Een man doet een aanvraag voor schadevergoeding voor zijn pand bij het Instituut Mijnbouwschade Groningen. De vergoeding die hij vervolgens krijgt toegewezen is naar zijn idee te laag. Hij maakt bezwaar. Volgens het Instituut was dat te laat.
Het Instituut kende de man met een besluit van 30 maart 2022 en schadevergoeding toe. De man verzond een bezwaarschrift tegen dat besluit per normale post binnen de bezwaartermijn, op 22 april 2022. Het Instituut ontving het bezwaarschrift echter pas voor het eerst op 8 maart 2023. Omdat dit buiten de bezwaartermijn was, verklaart het Instituut het bezwaar niet-ontvankelijk.
Aannemelijk
Op basis van de wet is een bezwaarschrift bij verzending per post op tijd ingediend als het voor het einde van de termijn op de post is gedaan en het niet later dan een week na afloop van de termijn is ontvangen. De bezwaarmaker moet aannemelijk maken dat het bezwaar tijdig op de post is gedaan.
Verzendadministratie
De man verklaart dat uit de verzendadministratie van zijn gemachtigde blijkt dat het bezwaar op 22 april 2022 per post is verzonden.
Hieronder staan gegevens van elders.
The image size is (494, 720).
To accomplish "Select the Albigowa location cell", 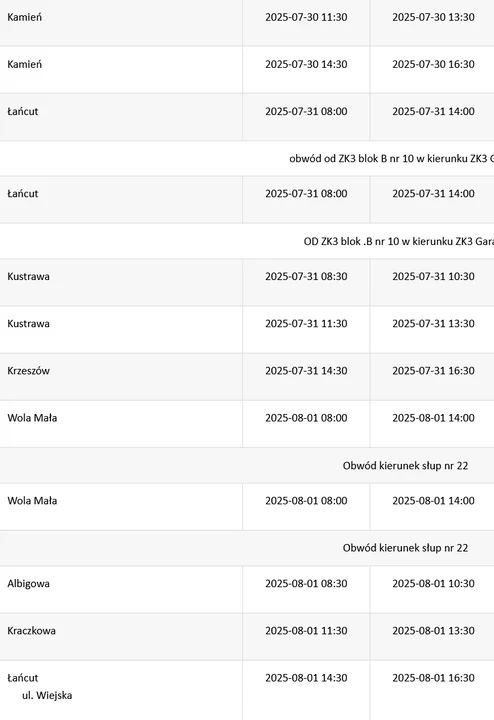I will 121,589.
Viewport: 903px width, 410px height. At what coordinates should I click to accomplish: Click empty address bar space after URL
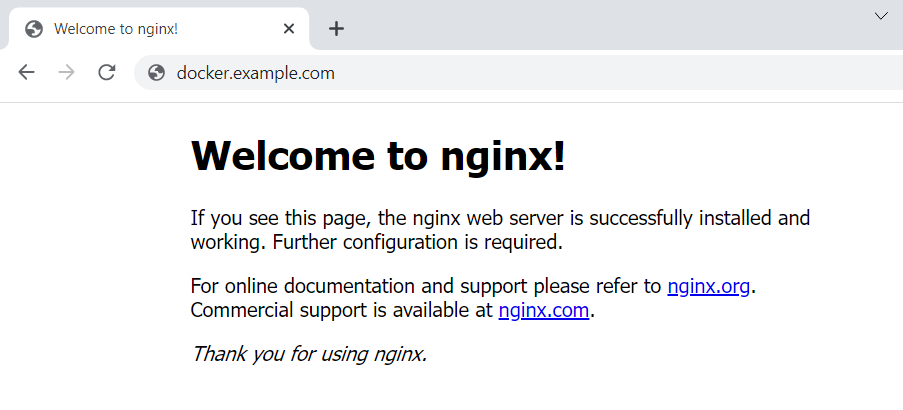click(x=616, y=73)
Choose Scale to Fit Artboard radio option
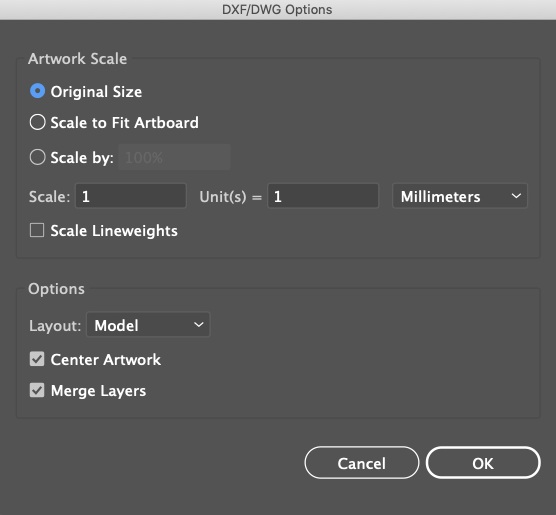Image resolution: width=556 pixels, height=515 pixels. 37,122
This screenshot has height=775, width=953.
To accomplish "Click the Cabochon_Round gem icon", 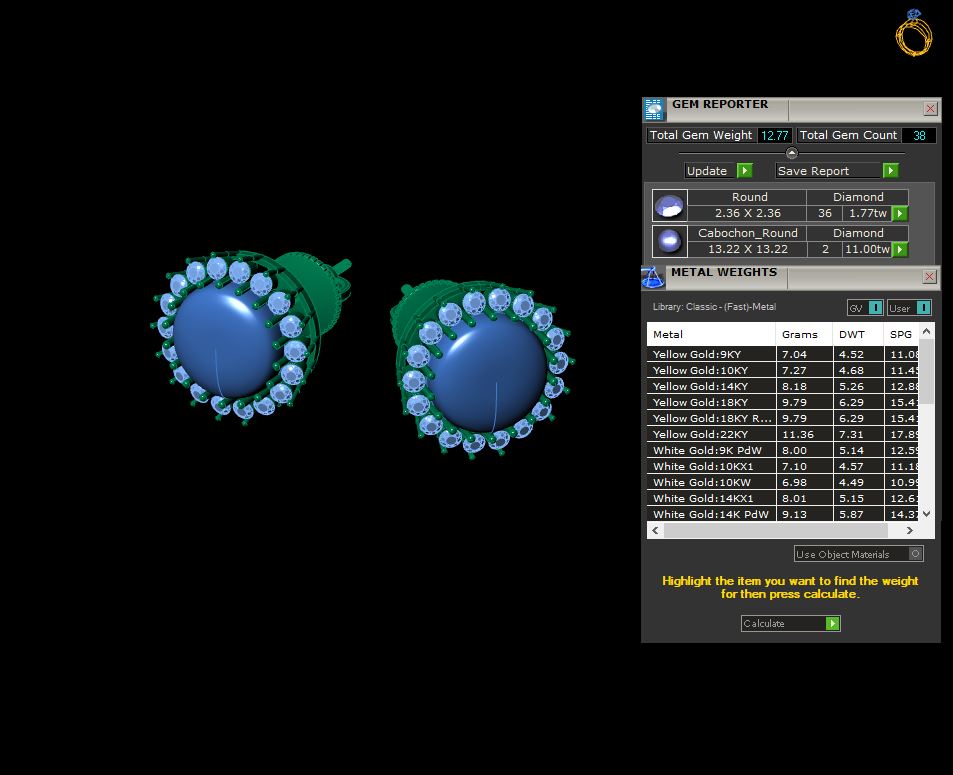I will pos(670,241).
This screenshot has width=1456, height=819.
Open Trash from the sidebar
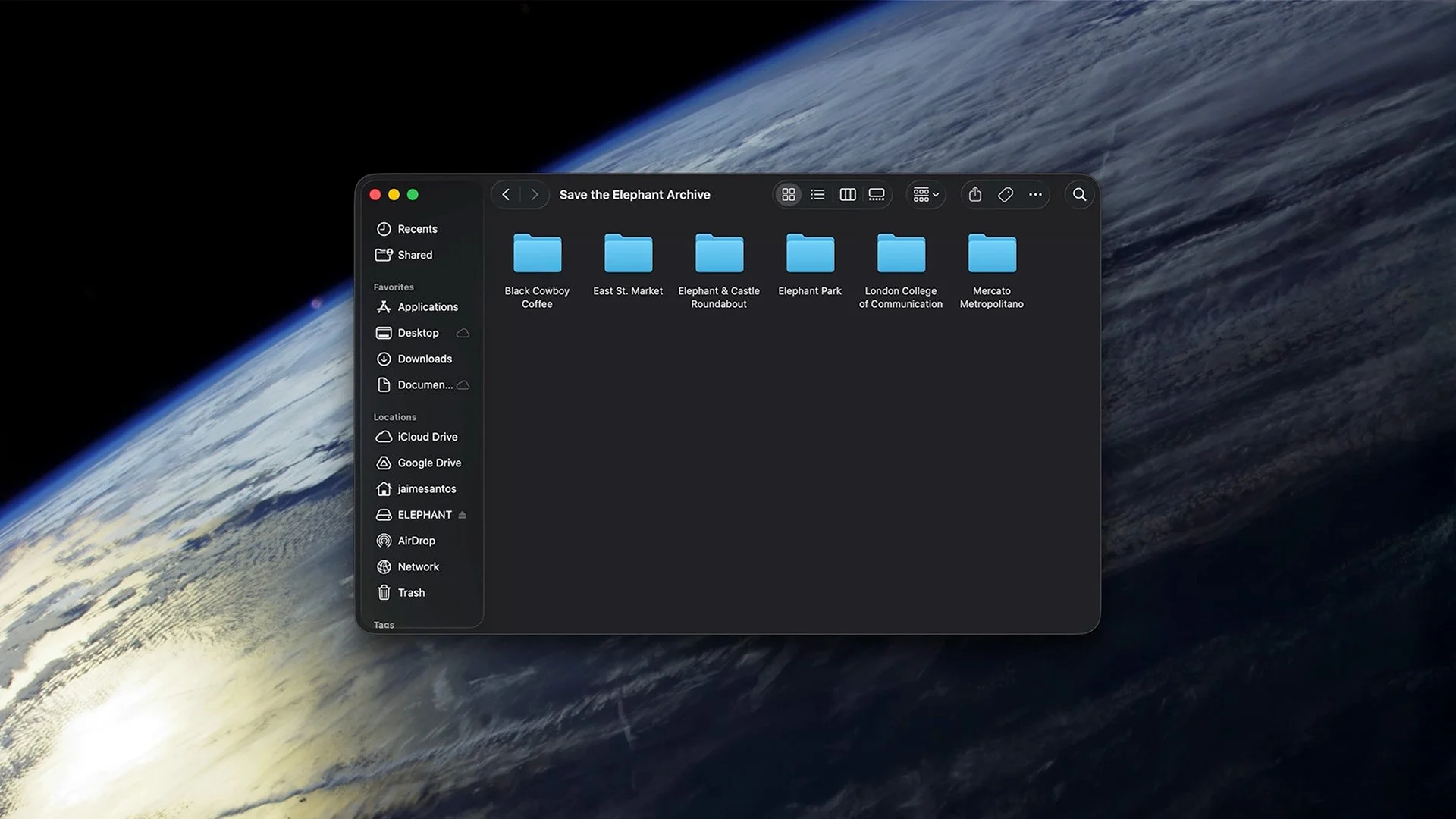tap(411, 593)
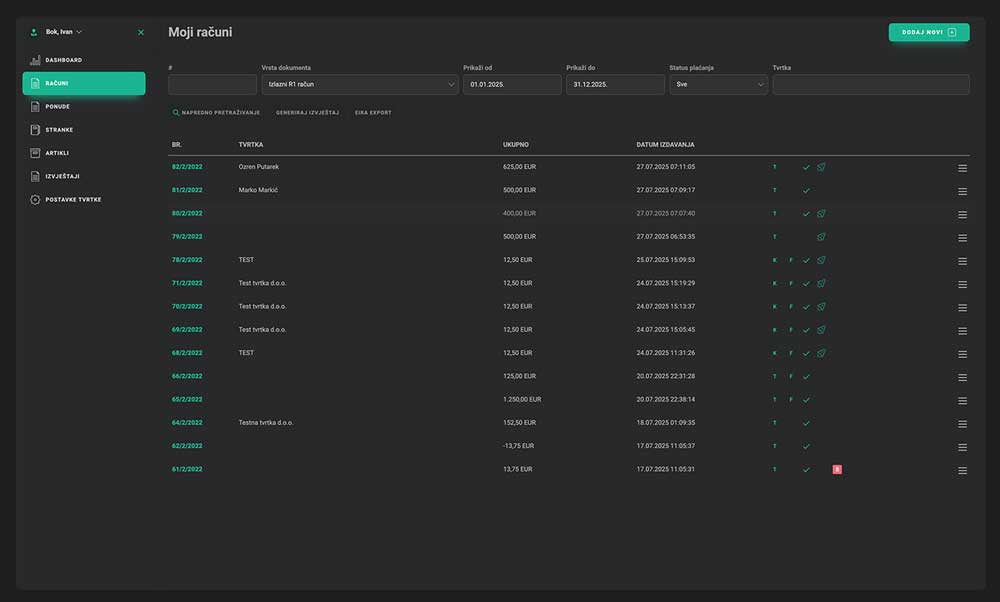Close the sidebar with the X icon

[141, 32]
De gemachtigde heeft dit ter zitting mondeling bevestigd. De rechtbank vindt dit onvoldoende. Het Instituut heeft de man verschillende keren gevraagd om een screenshot van de verzendadministratie van de gemachtigde, maar deze niet gekregen. Het bezwaarschrift is ook niet terug te vinden in het online dossier van de gemachtigde en de verklaring van de gemachtigde is niet eerder dan ter zitting naar voren gekomen. Ook is niet gebleken dat – toen een ontvangstbevestiging van het Instituut uitbleef – binnen de bezwaartermijn nog navraag is gedaan bij het Instituut of het bezwaar op tijd is ontvangen. De rechtbank vindt het daarom niet aannemelijk dat het bezwaarschrift tijdig is ingediend.
Vertrouwensbeginsel
De man vindt echter dat het Instituut bij hem het vertrouwen heeft gewekt dat het bezwaar inhoudelijk zou worden behandeld. Hij verwijst naar verschillende e-mails waarin het Instituut – na maart 2023 – liet weten de verdere inhoudelijke afhandeling van het bezwaar op pauze te zetten in afwachting van nieuw beleid. Volgens de rechtbank mocht de man hieruit echter niet de indruk krijgen dat zijn bezwaar niet langer niet-ontvankelijk zou worden verklaard. Dit blijkt namelijk niet uit deze correspondentie. Het ‘verder inhoudelijk’ behandelen moet naar het oordeel van de rechtbank in deze context worden gelezen als: het ‘van pauze halen’ en ‘verder oppakken’ van de zaak. De man kon nergens gerechtvaardigd uit afleiden dat zijn bezwaar ontvankelijk zou worden verklaard. Het bezwaar van de man kan dus ook op basis van het vertrouwensbeginsel niet ontvankelijk worden verklaard.
700-euro regeling
Tot slot stelt de man nog dat hij een aanbod had moeten krijgen op basis van de 700-euro regeling. Dit is een regeling voor nog niet afgehandelde bezwaren. De bezwaarmakers van deze bezwaren hebben een aanbod gekregen van tenminste € 700 per schade zonder causaliteitstoets. Volgens deze regeling kan alleen een aanbod worden gedaan als een bezwaar ontvankelijk is bevonden. Dat is hier niet het geval, waardoor de rechtbank oordeelt dat het Instituut de man geen aanbod hoeft te doen op basis van deze regeling.